Collected data entries
>>>>>

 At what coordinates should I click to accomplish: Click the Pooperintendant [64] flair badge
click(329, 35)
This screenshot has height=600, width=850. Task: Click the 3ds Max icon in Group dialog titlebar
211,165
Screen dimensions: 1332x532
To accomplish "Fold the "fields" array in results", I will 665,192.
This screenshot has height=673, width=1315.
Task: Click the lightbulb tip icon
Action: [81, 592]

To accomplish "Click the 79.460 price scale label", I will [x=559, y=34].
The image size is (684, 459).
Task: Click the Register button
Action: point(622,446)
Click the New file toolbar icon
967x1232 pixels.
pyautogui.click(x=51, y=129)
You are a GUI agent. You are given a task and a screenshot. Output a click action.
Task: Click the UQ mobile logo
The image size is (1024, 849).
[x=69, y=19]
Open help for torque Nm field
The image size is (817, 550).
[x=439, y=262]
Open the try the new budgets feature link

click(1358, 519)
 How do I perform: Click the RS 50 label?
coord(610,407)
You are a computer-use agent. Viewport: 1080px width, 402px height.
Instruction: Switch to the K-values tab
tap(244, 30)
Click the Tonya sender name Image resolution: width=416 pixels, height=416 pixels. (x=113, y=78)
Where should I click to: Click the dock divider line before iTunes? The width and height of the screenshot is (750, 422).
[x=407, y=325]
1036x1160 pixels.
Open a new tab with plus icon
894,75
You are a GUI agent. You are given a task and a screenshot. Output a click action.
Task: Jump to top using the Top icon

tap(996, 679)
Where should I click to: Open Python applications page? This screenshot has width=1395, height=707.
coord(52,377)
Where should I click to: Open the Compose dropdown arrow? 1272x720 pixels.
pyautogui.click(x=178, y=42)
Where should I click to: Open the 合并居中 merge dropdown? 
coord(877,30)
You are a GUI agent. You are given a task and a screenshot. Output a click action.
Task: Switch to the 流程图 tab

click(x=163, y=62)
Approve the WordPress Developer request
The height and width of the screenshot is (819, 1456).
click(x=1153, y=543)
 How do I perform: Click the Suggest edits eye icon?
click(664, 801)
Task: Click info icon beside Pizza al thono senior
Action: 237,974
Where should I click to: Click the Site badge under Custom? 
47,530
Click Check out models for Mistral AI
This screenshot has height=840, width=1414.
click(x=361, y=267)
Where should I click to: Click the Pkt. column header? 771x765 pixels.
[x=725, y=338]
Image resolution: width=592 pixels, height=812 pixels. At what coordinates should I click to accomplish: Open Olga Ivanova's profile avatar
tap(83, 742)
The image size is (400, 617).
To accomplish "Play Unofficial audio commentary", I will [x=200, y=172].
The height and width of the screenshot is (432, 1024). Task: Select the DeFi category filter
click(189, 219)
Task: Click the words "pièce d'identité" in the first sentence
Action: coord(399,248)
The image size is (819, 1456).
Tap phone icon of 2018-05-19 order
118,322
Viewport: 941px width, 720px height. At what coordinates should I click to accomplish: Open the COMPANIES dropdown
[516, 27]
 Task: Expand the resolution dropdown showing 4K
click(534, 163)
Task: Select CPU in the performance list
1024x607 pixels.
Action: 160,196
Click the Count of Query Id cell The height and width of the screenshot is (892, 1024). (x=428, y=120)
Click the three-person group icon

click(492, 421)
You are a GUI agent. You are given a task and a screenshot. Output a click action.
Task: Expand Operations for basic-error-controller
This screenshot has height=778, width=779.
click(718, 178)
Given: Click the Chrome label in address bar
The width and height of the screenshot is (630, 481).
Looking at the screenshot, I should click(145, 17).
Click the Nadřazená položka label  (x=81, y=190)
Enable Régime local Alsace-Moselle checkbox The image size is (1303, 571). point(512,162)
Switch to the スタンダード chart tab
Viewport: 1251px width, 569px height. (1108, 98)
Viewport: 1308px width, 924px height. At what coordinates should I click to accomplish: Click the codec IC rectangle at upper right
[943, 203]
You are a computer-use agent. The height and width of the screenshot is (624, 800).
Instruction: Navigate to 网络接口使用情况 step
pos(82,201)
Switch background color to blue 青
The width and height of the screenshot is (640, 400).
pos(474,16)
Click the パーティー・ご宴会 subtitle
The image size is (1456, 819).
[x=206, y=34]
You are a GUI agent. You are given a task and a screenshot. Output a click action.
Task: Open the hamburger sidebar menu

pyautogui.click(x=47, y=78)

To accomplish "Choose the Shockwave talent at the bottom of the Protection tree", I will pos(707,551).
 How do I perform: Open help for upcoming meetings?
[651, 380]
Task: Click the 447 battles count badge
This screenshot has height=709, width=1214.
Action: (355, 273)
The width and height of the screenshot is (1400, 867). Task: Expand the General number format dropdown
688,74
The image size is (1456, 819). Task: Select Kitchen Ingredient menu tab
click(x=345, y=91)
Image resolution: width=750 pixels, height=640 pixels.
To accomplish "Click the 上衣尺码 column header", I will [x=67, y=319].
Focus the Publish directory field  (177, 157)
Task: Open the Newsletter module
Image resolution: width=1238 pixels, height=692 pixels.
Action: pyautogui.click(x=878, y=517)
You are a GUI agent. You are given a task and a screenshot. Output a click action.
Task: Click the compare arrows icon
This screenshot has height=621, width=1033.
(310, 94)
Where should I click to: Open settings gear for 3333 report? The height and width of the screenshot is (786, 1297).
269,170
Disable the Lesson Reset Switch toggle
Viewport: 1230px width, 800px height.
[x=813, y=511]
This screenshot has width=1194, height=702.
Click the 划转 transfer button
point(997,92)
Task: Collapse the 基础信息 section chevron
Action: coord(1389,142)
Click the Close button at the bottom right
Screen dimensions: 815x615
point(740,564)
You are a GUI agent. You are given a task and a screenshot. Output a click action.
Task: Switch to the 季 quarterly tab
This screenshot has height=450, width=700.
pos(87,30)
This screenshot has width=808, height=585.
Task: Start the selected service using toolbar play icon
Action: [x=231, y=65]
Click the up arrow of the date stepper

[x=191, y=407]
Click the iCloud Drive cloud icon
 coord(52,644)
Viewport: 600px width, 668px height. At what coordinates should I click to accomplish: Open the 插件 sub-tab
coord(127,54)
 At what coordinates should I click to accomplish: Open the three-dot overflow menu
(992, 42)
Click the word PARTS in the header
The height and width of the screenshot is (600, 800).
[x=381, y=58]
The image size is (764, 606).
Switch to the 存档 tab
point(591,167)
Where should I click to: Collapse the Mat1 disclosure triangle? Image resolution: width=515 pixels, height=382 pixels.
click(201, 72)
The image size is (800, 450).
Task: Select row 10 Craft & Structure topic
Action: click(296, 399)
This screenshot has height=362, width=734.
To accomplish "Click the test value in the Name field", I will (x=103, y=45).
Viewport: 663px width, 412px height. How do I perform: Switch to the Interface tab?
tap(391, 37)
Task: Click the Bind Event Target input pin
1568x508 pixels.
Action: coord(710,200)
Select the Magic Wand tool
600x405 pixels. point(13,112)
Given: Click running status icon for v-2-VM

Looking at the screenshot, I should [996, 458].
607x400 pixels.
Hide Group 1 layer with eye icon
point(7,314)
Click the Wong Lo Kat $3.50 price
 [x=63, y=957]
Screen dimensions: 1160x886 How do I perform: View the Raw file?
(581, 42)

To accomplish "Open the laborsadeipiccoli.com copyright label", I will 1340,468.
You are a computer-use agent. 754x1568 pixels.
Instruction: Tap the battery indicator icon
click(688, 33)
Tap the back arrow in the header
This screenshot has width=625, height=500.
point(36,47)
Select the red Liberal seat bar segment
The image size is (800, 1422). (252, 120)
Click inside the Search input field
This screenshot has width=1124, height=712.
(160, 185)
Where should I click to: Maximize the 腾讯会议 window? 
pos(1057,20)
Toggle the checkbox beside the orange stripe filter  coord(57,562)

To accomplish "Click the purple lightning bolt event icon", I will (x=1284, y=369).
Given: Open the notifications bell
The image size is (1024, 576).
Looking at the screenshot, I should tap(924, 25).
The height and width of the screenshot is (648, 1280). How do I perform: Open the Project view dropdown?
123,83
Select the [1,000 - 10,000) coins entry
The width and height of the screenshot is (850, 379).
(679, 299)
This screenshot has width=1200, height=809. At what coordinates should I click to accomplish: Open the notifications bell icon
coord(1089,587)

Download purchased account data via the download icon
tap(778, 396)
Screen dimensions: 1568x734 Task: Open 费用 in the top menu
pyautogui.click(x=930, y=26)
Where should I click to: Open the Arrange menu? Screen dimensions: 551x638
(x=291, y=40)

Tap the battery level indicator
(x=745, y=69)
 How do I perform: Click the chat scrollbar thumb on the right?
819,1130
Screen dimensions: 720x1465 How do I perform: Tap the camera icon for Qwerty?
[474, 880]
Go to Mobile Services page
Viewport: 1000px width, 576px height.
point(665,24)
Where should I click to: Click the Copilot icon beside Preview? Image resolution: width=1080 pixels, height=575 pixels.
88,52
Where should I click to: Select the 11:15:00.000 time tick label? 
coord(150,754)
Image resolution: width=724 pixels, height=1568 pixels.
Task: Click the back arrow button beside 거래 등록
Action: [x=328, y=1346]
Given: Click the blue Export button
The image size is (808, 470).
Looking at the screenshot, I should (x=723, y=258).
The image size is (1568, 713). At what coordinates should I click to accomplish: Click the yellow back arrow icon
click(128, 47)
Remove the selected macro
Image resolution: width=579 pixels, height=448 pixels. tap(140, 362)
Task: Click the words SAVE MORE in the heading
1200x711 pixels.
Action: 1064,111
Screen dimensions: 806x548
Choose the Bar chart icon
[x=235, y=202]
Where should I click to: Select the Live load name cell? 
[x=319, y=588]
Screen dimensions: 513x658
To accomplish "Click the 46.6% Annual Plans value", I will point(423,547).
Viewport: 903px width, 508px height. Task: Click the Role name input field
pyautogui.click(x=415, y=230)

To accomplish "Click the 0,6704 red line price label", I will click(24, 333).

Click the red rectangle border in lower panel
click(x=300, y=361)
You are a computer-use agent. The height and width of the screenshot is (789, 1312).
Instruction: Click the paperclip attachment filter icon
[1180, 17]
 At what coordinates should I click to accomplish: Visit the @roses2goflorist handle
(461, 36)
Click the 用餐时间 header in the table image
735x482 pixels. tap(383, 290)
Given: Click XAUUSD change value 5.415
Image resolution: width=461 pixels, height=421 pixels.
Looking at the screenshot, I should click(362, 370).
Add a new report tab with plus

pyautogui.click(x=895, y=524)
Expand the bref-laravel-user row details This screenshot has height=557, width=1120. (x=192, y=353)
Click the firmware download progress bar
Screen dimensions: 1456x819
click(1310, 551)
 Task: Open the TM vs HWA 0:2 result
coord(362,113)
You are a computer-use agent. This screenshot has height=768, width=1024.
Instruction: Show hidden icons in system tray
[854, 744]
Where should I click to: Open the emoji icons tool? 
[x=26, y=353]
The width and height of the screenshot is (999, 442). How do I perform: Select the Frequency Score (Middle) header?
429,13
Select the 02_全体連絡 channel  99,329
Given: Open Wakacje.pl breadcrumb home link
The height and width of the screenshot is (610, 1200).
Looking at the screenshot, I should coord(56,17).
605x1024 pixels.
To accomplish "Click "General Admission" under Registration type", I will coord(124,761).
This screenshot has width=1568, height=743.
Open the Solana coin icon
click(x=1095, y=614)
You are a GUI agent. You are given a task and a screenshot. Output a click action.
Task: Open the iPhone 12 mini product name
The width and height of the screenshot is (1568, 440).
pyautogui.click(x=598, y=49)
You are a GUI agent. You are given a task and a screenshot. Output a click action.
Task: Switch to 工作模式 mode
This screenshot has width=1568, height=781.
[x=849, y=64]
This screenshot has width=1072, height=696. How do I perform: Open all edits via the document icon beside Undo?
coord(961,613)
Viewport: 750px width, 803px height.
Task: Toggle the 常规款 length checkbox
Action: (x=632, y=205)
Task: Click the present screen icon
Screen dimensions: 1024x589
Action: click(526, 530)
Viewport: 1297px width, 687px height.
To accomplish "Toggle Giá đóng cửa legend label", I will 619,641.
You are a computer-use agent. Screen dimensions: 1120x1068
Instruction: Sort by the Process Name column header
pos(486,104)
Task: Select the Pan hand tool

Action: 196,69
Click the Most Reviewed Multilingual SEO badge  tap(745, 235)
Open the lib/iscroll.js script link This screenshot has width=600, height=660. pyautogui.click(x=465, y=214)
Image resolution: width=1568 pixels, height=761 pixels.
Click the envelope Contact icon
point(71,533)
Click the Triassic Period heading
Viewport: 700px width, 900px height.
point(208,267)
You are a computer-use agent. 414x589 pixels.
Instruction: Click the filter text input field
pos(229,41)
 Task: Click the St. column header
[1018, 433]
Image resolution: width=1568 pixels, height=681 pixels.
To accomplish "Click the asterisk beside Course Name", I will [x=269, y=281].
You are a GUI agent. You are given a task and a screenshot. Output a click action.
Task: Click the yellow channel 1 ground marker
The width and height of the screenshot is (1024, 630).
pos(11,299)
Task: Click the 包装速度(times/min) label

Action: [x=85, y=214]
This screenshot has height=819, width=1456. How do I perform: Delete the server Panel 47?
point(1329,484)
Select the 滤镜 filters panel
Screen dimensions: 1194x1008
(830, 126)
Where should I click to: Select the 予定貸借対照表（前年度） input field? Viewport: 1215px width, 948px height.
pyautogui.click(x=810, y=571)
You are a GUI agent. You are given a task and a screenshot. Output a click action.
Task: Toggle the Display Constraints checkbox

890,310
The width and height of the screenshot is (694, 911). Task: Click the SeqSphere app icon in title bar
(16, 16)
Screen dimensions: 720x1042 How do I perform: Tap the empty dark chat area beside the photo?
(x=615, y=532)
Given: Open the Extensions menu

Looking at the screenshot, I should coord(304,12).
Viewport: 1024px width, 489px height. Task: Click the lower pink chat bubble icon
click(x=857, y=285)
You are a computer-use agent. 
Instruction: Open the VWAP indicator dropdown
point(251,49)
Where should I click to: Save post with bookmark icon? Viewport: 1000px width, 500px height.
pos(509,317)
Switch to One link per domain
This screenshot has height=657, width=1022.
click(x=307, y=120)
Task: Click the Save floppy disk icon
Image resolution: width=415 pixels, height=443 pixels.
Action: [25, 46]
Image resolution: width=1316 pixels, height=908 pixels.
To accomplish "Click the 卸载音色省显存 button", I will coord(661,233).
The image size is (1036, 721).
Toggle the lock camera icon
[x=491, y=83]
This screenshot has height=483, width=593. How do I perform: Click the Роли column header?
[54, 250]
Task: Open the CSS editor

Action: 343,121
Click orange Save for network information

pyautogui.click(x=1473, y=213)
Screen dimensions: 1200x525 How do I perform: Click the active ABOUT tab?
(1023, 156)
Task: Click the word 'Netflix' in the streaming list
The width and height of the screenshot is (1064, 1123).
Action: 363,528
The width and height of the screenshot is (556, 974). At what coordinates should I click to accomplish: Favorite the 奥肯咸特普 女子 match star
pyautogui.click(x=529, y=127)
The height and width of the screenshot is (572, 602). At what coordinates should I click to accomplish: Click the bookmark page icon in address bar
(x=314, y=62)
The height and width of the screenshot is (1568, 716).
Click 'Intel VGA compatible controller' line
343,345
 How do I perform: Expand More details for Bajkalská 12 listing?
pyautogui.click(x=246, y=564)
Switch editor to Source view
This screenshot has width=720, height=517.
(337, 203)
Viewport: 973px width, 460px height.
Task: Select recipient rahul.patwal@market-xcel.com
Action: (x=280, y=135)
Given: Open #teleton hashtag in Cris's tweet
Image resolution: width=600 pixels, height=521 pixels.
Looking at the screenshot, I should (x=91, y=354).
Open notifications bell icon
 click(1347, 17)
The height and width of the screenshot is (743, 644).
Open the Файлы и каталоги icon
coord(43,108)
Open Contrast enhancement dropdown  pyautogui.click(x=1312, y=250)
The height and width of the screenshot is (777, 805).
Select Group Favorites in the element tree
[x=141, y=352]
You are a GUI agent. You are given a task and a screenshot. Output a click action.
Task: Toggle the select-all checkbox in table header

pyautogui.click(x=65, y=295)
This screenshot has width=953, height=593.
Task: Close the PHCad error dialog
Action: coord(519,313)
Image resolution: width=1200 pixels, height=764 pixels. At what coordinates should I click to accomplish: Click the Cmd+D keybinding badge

<<<<<

### About this task
Your answer must be the lines from the first line of the entries above through the line that contains "Screen dimensions: 1332x532", written out exactly.

### Answer space
 At what coordinates should I click to accomplish: Click the Pooperintendant [64] flair badge
click(329, 35)
This screenshot has height=600, width=850. Task: Click the 3ds Max icon in Group dialog titlebar
211,165
Screen dimensions: 1332x532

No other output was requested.